The tunnel boring machine’s cutting head — which looks a bit like a cheese grater attachment on a food processor — will turn at 20 revolutions per minute to tear up the earth, propelled by a 200-pound motor that uses repurposed car jacks to push the machine along.
The dirt feeds through the holes in the cutting head into a cavity in the machine, where it mixes with water and is pumped through a swimming pool tube back to the surface.
At the rear of the machine, what looks like a tarp tunnel used for dog agility training will gradually unfold like a massive accordion, lining and supporting the tunnel so a remote-controlled car can drive through it.
The entire digging process will only take a few hours, but to make it happen, students have been working anywhere from 30 to 70 hours a week for more than a year to design and build the tunnel boring machine. There are separate subteams working on power, circuits, software, propulsion, excavation, soil removal, structure and tunnel support.
In late July, teams of students were working in Wagner’s backyard and at a lab on campus.
Students worked at crimping connectors, wiring motors and debugging computer software to make sure all of the machine’s parts can talk to each other and to the students.
Senior Toby Savage and sophomore Max Balasubramaniam worked to create a filter for the machine’s raw data so that the team can monitor its positioning and not end up off track.
“Not everything we work on is stuff we were taught in school, so we definitely have to improvise and do a lot of research like we would in any industry,” Savage said. “That’s the hardest part, but also the coolest part.”
It’s also higher stakes than some students are used to, Balasubramaniam said.
“I came in as a freshman, and my classes weren’t doing too much that was supercritical. If I screwed up, there wasn’t much that didn’t work. That’s not the case here. Everything has to work. Everything is mission critical,” he said.
A few miles away, students worked on the steel skeleton of the tunnel boring machine in Wagner’s backyard.
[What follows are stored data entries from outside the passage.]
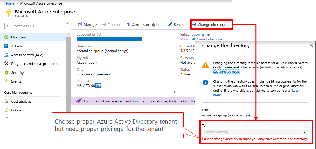Open Microsoft Azure Enterprise subscription name link

pos(201,39)
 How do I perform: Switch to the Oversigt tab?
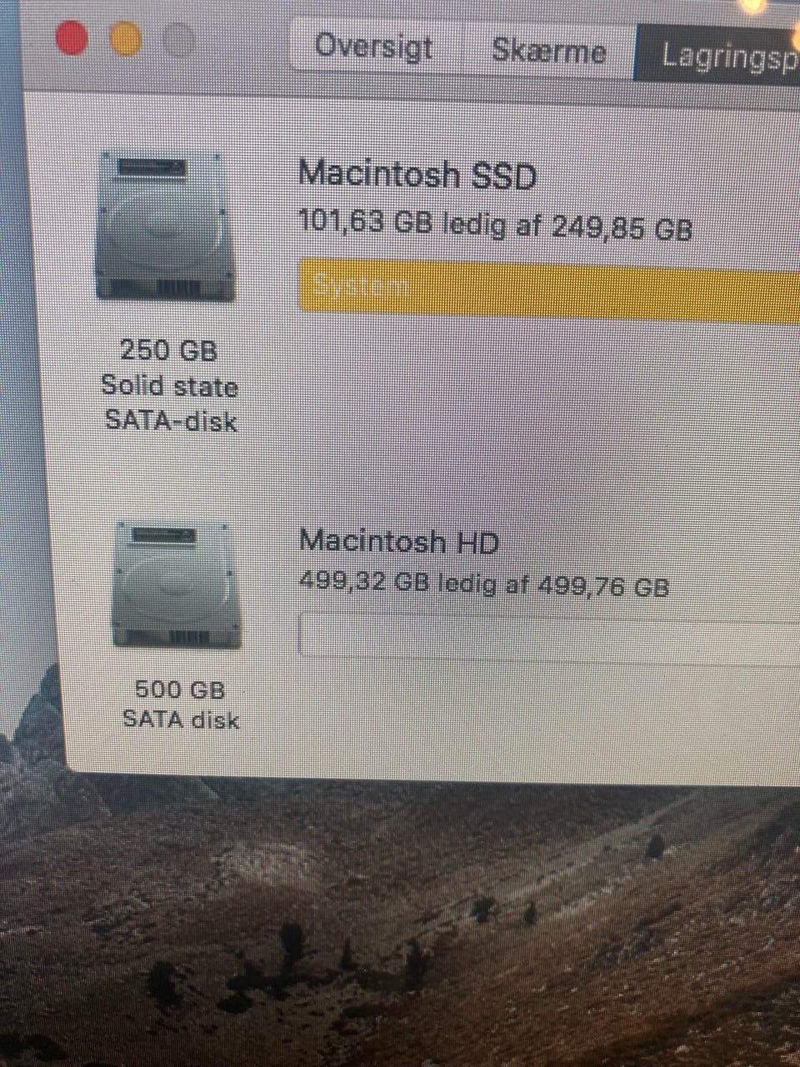click(373, 47)
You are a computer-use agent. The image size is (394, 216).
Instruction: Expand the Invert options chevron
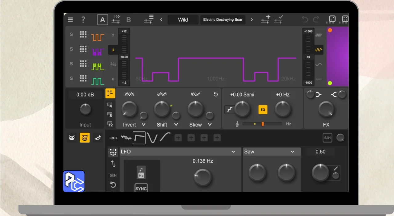tap(143, 125)
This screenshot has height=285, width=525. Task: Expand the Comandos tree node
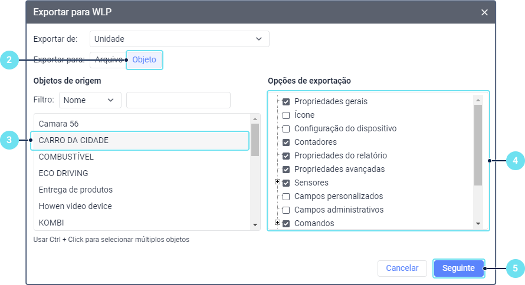(x=277, y=223)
The project is made possible through a combination of private and university funding for the $50,000 budget and sheer force of will.
When the team realized the machine needed a metal sphere to help with maneuvering and that buying one would cost anywhere from $600 to $1,000, students purchased three woks made of 18-gauge steel for $30 apiece, cut them into pieces and rewelded them to fit the machine.
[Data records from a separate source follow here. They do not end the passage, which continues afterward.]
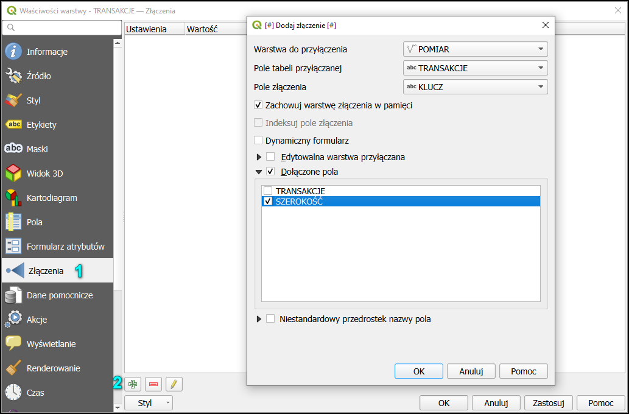The height and width of the screenshot is (414, 629).
Task: Expand the Niestandardowy przedrostek nazwy pola section
Action: 259,319
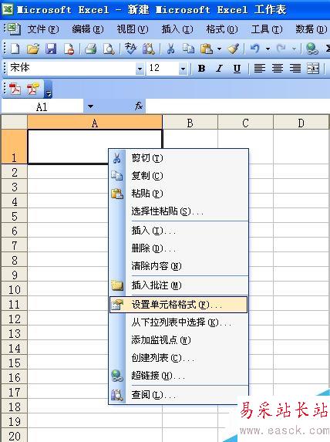This screenshot has height=442, width=330.
Task: Toggle Underline formatting button
Action: click(237, 68)
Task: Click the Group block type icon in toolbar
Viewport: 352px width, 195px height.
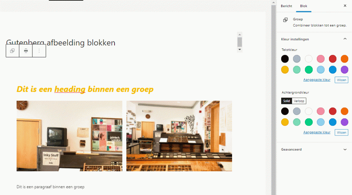Action: click(x=12, y=51)
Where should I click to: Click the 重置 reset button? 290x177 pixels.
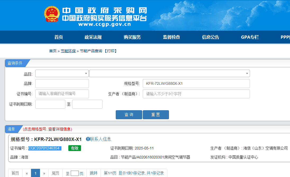[x=156, y=115]
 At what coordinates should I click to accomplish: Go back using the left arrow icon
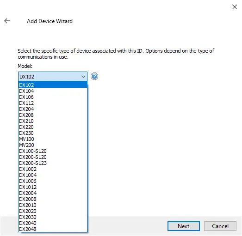tap(7, 21)
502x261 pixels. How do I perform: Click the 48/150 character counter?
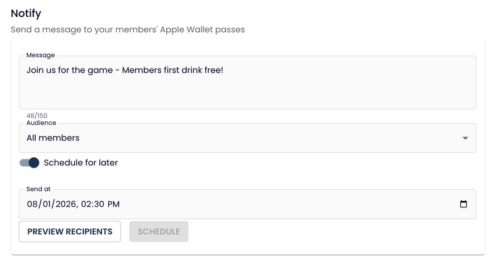coord(37,115)
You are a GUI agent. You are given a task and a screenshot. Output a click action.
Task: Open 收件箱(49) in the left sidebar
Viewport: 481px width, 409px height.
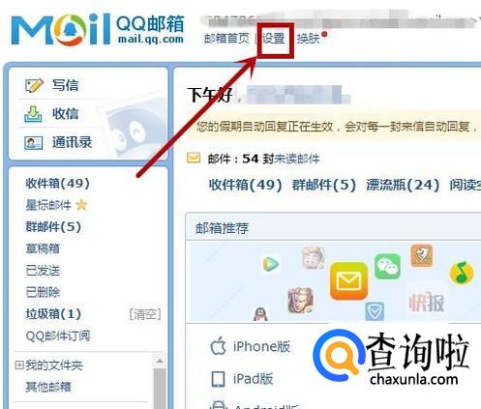pos(57,184)

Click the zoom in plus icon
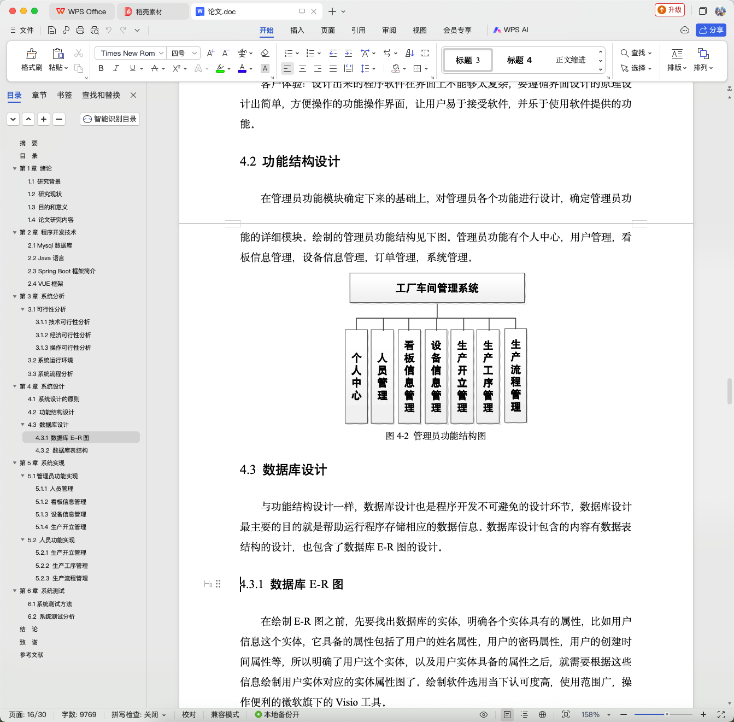coord(703,714)
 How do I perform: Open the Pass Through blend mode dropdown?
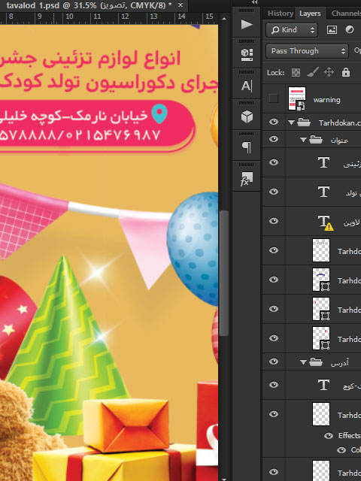pos(308,51)
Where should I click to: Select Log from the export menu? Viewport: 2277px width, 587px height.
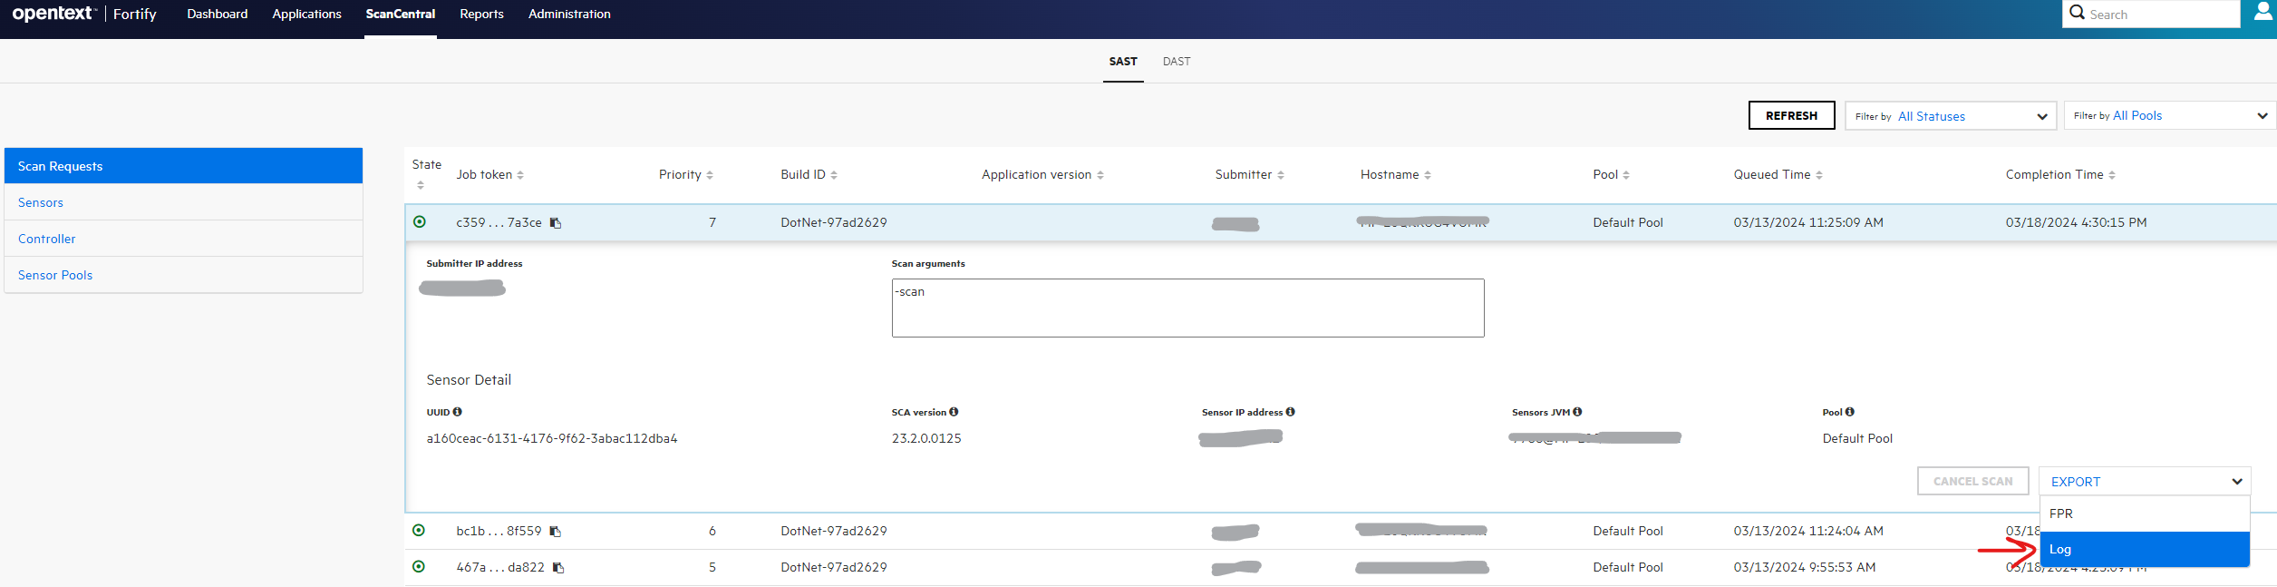[2144, 550]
Paying a manufacturer to custom-make the steel rings for the tunnel support system would have cost nearly $6,000, so instead the team ordered a device that bends half-inch steel rods into rings. It takes three students rocking back and forth on the device to bend the steel, but it works.
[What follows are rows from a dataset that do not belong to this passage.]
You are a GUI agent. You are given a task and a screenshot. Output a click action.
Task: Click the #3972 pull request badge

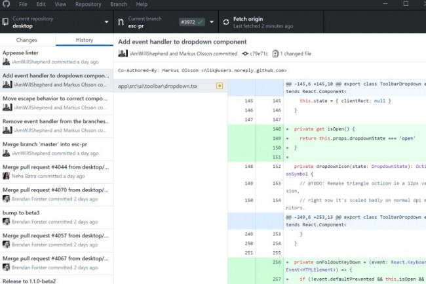coord(192,22)
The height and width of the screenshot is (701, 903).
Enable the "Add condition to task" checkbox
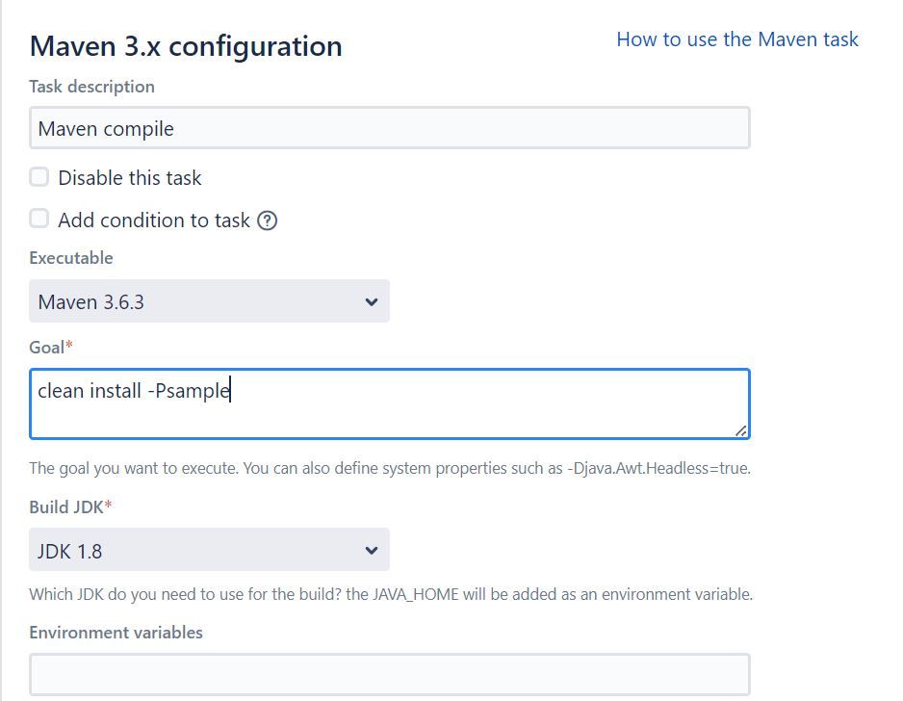tap(39, 219)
“Essentially everything we can do in-house, we do in-house because it’s like an order of magnitude cheaper,” Wagner said. “That’s the huge benefit of a team like ours, is that while we don’t have any money, we have a ton of free labor.”
While offering up their free labor, the CU Hyperloop students also gain invaluable experience in engineering.
Senior Cody Wheeler said he’s enjoyed helping younger students get involved and learn systems like computer-aided design.
“Then there’s the entire innovative design aspect of things, where we have to think of our own original ideas and actually be able to implement them right now, which is awesome,” he said.
Sophomore Collin Ruprecht said he joined the project not expecting a lot of responsibility because he was a freshman.
“Suddenly I was doing a large part of a major subsystem,” he said. “I was really glad that I was able to get a lot of experience — and it wasn’t just like, ‘Here, hold a wrench.’”
Since July, the team has moved the tunnel boring machine from Wagner’s backyard into a workshop in Lafayette. They’re still finishing construction and are planning to conduct smaller digging tests before the competition.
At the end of the day, the competition is more about innovation and recruitment than it is the actual tunnels, Wagner said.
“There’s really no way to get experience with tunnel boring, as it stands right now, except through this competition,” Wagner said. “There’s also new tech being developed. As far as we’re aware, nobody’s ever tried this kind of tunnel support system before, so we’re going to be the first, and we’ll see if it works.”